Não é possível estabelecer uma relação de causa e efeito entre esses dois fenômenos. Os traços autoritários e, mais do que isso, arbitrários e despóticos presentes no futebol, seja na prática de juízes, seja na de dirigentes e técnicos, têm mais a ver com a cultura autoritária do país. Essa cultura a ditadura não inventou, mas aprofundou-a e a expandiu para além da política. No futebol nacional, há cultura do mandonismo: segundo o raciocínio das torcidas e de parte da crônica esportiva, o capitão deve mandar no time, o técnico no capitão (e, por extensão, em todo o time), o diretor de futebol no técnico e o presidente no diretor. Não é propriamente uma cadeia racional de comando, mas uma estrutura hierárquica, parodiando a estrutura militar (daí as metáforas “capitão”, “comandante”, etc.), que só se justifica em função dos caprichos daquele que pode mais nessa relação perversa. Com isso, quem se engana é a torcida, porque lhe contaram que ela é o patrão máximo do clube.
Um terço dos presidentes de federações está no poder há mais de 20 anos. A falta de alternância nas posições de comando do futebol interfere diretamente em medidas autoritárias, como a recente “lei da mordaça”, no Rio de Janeiro?

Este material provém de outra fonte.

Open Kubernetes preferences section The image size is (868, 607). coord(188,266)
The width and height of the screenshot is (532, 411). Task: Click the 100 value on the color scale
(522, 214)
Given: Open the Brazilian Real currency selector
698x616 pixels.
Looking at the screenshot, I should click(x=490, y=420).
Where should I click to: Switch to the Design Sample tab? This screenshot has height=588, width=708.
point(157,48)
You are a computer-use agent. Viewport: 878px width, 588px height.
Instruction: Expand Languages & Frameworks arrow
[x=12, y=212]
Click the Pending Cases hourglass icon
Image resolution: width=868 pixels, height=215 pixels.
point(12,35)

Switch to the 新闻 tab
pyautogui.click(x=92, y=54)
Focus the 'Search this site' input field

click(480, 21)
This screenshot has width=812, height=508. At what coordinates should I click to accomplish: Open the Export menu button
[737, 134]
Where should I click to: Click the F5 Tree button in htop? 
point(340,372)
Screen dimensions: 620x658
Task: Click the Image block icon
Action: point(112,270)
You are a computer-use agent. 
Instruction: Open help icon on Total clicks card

Esse é um efeito da cultura autoritária e da sua representação política no futebol, o mandão local. Pode ser o chefe de uma facção de torcida organizada, o dirigente sabe-tudo, o presidente do clube ou da Federação. Os dirigentes comportam-se como se estivessem administrando um negócio que lhes pertence, como uma fazenda. Isso ajuda a explicar comportamentos como os do “coronel Eurico Miranda”, do “coronel” Mario Celso Petraglia, do “coronel” Marin.
Na época da Democracia Corintiana e das Diretas Já, os estádios se tornaram espaços notórios de questionamento do regime, tanto nas arquibancadas como no campo. Hoje, nas novas arenas, torcedores têm sido impedidos de levar faixas de protesto contra clubes e federações. Acredita que houve o futebol, como um instrumento democrático, retrocedeu?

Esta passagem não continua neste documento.